20th February, 2015
Ireland is planning to hold a historic referendum on lifting a ban on same-sex marriage on May 22, Irish Prime Minister Enda Kenny’s office said on Friday.
Kenny said the vote “sets out our image of a very tolerant and inclusive Ireland.”
“This is about the tolerance and respect and understanding and sensitivity,” he told RTE television.
If carried, the constitutional amendment would allow for marriage “in accordance with law by two persons without distinction as to their sex”.
Polls indicate that the amendment will pass in the historically Catholic nation and follows the introduction of civil partnerships in 2011.
But polls also suggest many supportive voters have indicated “reservations” on the issue, which could narrow the lead currently enjoyed by the “Yes” side.
The debate had been largely subdued so far although the announcement last month by Health Minister Leo Varadkar that he is gay — the first openly homosexual cabinet minister in Irish history -– generated headlines around the world.

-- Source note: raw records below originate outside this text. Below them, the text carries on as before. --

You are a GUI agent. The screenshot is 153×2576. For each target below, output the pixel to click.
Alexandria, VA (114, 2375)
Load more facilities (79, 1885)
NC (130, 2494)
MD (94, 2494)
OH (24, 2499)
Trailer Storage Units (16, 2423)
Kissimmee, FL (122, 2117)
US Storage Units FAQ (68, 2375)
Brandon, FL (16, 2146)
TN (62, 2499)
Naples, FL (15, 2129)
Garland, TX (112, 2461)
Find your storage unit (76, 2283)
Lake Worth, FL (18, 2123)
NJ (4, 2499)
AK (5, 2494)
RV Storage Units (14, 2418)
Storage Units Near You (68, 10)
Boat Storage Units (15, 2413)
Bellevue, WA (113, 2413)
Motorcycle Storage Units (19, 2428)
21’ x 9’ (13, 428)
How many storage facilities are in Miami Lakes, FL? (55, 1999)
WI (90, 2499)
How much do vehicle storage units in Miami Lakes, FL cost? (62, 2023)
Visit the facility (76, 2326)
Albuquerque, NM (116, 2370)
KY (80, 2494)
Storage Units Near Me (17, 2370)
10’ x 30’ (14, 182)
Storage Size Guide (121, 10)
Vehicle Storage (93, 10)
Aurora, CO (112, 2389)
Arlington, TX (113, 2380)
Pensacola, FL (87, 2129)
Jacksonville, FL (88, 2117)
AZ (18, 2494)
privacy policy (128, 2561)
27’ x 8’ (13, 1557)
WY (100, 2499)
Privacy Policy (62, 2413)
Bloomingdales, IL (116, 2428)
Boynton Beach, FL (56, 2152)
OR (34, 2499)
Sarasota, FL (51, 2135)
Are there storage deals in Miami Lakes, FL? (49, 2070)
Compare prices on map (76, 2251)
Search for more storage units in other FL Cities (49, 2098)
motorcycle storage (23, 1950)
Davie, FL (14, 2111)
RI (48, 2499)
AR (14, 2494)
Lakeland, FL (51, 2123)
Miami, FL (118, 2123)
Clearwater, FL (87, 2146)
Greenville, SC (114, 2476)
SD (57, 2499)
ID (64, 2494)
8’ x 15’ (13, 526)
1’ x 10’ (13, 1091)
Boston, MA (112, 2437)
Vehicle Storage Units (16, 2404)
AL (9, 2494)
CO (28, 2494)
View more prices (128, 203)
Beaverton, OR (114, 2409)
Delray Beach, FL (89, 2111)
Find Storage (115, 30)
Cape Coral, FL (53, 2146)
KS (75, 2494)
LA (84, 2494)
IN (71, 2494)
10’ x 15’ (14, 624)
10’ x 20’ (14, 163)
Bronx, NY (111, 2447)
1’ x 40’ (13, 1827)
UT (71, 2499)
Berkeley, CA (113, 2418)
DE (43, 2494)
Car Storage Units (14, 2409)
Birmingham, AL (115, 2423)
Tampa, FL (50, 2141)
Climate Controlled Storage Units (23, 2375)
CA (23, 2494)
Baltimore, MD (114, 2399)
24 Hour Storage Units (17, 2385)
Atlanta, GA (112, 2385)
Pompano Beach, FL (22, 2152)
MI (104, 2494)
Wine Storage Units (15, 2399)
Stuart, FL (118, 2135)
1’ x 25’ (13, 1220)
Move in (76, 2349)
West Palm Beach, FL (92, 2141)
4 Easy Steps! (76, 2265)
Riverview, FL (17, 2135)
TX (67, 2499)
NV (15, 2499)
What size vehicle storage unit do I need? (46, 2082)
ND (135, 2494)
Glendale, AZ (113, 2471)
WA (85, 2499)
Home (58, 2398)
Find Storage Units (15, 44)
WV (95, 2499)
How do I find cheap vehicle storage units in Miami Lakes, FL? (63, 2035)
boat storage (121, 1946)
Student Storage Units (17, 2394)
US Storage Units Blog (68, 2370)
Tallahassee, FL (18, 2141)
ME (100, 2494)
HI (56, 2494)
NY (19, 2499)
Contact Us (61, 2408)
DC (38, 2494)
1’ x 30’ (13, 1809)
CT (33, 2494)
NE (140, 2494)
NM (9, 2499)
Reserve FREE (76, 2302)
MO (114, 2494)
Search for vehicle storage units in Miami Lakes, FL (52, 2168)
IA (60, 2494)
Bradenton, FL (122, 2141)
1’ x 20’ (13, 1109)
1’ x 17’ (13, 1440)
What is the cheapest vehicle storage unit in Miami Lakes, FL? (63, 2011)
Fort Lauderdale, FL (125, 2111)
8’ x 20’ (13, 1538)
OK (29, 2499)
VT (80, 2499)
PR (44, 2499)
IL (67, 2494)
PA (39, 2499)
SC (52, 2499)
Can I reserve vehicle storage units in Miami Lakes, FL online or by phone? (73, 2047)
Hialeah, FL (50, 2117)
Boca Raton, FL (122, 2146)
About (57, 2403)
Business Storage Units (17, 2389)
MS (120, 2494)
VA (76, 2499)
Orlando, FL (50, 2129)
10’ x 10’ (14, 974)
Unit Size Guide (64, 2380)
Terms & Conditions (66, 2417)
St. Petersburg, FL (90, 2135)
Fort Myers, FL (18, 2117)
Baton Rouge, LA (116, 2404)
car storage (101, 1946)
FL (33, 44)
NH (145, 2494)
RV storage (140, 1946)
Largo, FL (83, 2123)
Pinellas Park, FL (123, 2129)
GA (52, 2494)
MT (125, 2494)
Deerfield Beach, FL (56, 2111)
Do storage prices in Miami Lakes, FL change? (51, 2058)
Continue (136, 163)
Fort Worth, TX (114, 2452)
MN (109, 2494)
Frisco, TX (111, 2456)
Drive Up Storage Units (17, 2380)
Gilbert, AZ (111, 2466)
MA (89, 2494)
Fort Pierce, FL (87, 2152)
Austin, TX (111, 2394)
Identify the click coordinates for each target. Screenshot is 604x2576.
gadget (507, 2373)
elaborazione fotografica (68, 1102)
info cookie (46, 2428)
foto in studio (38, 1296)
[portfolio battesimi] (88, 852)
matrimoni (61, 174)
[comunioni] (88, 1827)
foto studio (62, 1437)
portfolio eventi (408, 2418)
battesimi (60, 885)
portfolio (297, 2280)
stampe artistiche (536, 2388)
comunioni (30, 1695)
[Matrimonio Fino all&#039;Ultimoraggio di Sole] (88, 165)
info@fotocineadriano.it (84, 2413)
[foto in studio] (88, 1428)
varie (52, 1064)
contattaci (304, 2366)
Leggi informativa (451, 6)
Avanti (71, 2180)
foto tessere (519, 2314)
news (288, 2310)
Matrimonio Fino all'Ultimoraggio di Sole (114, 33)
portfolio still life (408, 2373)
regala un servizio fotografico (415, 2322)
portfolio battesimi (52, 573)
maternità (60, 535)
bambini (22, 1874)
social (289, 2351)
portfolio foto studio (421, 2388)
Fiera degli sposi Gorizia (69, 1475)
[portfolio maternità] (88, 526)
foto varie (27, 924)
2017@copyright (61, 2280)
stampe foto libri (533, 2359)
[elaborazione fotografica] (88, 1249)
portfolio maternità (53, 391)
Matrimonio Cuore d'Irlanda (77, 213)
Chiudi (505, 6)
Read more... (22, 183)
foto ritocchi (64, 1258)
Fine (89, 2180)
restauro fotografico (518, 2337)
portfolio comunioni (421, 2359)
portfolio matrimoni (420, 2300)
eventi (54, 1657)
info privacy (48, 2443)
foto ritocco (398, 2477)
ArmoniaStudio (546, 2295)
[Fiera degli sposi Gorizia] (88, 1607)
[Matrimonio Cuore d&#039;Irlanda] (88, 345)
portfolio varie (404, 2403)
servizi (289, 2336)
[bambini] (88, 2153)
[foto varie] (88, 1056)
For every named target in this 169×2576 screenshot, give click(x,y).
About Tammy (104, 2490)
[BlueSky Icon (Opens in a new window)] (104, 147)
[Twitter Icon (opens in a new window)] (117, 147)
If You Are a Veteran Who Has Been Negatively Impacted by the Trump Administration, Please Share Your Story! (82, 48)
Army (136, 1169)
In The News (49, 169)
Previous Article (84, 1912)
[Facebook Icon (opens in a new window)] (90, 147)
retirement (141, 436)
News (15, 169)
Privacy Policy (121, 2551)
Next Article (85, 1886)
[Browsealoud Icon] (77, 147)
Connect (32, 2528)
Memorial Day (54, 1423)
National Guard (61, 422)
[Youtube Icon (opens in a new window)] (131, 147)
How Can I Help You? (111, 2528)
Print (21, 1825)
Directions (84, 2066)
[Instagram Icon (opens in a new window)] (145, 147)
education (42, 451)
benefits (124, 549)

While the influence of the Roman Catholic Church in Ireland has waned in the wake of a series of child sex abuse scandals, Catholic groups are expected to play a major role in the pre-vote discussions.
In December, Ireland’s Catholic bishops reiterated their opposition to same-sex marriage.
In a letter distributed to parishes, the bishops said “marriage means the union of a man and woman”.